Vozes & recortes

Vozes & recortes Tere Tavares




Resenhas - Vozes & recortes


1 encontrados | exibindo 1 a 1


Krishnamurti 18/06/2016

VOZES & RECORTES um livro de Tere Tavares
VOZES & RECORTES um livro de Tere Tavares
A palavra constitui o grande veículo de expressão do conhecimento que o homem tem das coisas. E a imaginação a condição primeira de todo o conhecimento. Verdade consensual no mundo do homo sapiens. Muito bem. De que forma a literatura contribui para a difusão deste conhecimento? Contribui na medida em que lança mão da imaginação criadora transfigurando o real e transformando a realidade palpável, organizando-a dentro de novas sínteses e novos sistemas, que estão atrelados ao universo interior de seus produtores. E é assim que esta experiência colhida no contato com a imaginação criadora do escritor nos enriquece, pois nos insinua novos caminhos a seguir. Verdade também consensual, todavia muito pouco conhecida.
Avancemos mais. Grosso modo, há um modo de ser e ver a realidade tipicamente poético e outro tipicamente prosaico. No primeiro o “eu”, matriz das artes, assume-se como espetáculo e espectador ao mesmo tempo; já na prosa, há um movimento do “eu” para fora de si. Em síntese: duas cosmovisões diferenciadas, embora complementares.

════

__ENUNCIADO__. Reescreva em forma de lista o parágrafo do texto de leitura que começa com “A palavra constitui”, mantendo seus fatos principais.

__MATERIAL FORNECIDO__.
════

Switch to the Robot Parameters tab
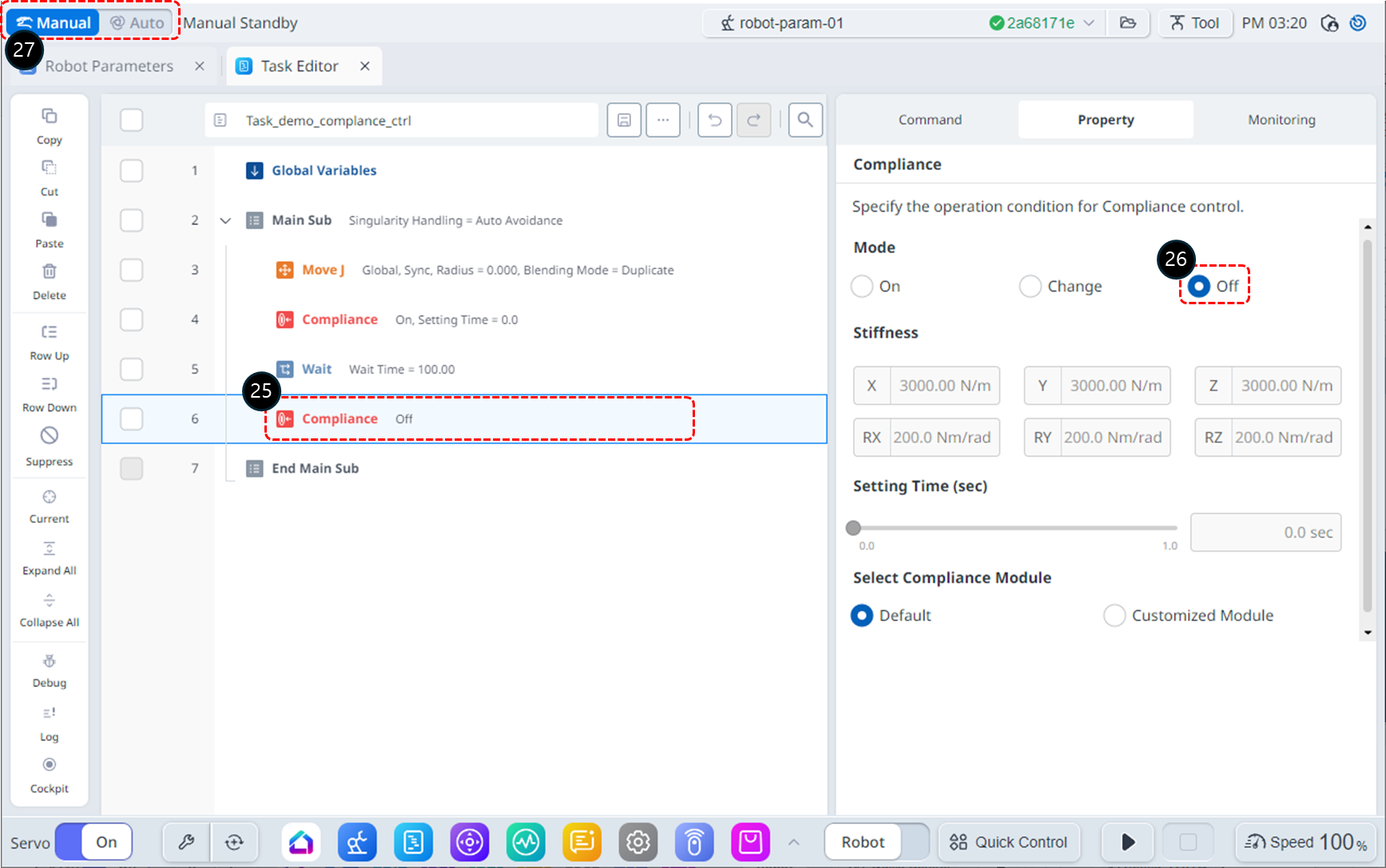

════

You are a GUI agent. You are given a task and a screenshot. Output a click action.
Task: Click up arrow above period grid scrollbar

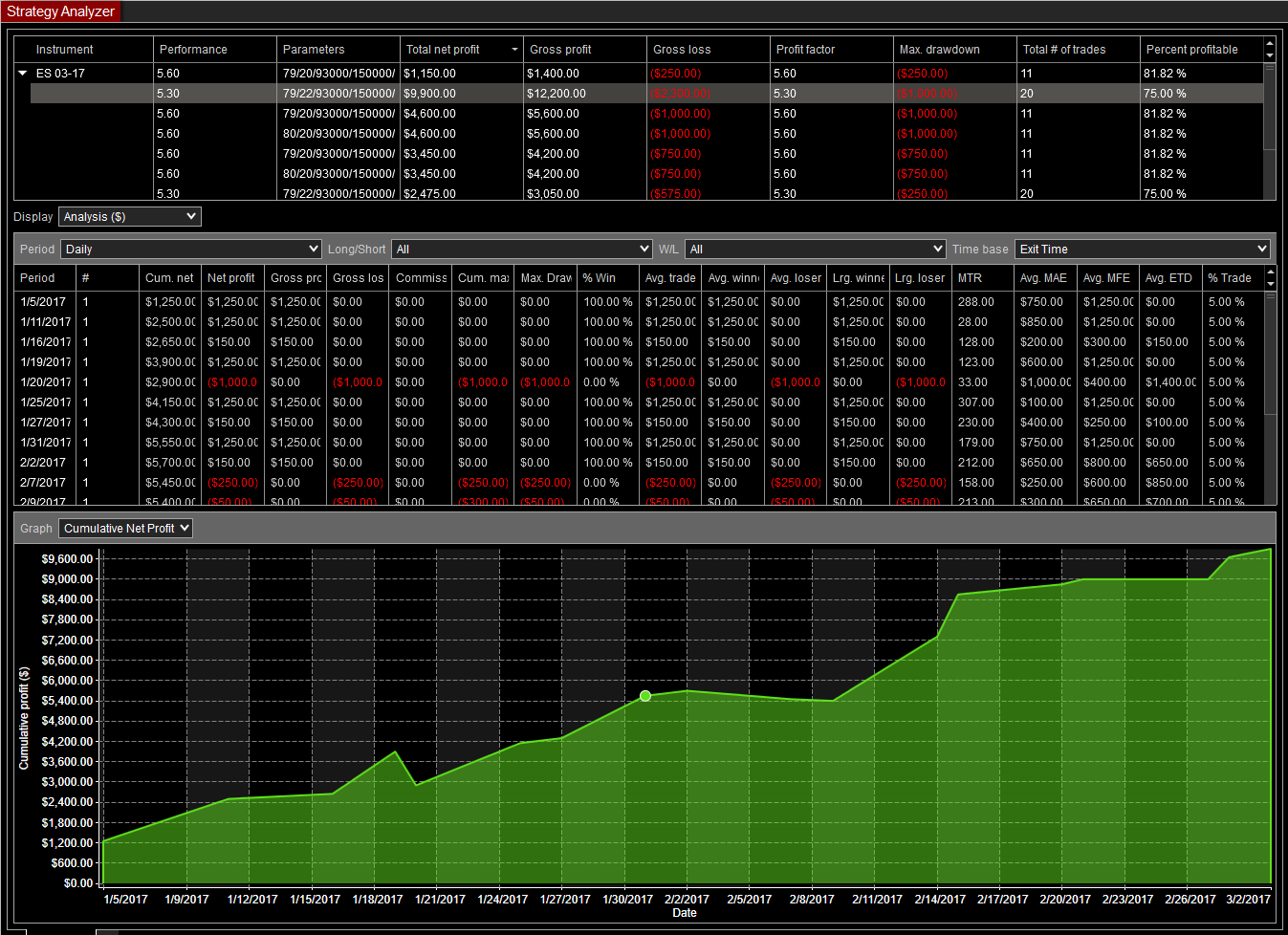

════

__RESULTADO__.
- A palavra é o grande veículo de expressão do conhecimento que o homem tem das coisas, e a imaginação é a condição primeira de todo conhecimento, o que é verdade consensual.
- A literatura contribui para difundir esse conhecimento ao usar a imaginação criadora: transfigura o real e reorganiza a realidade palpável em novas sínteses e novos sistemas, ligados ao universo interior de quem a produz.
- A experiência colhida no contato com a imaginação criadora do escritor nos enriquece, porque sugere novos caminhos a seguir.
- Isso também é verdade consensual, mas muito pouco conhecida.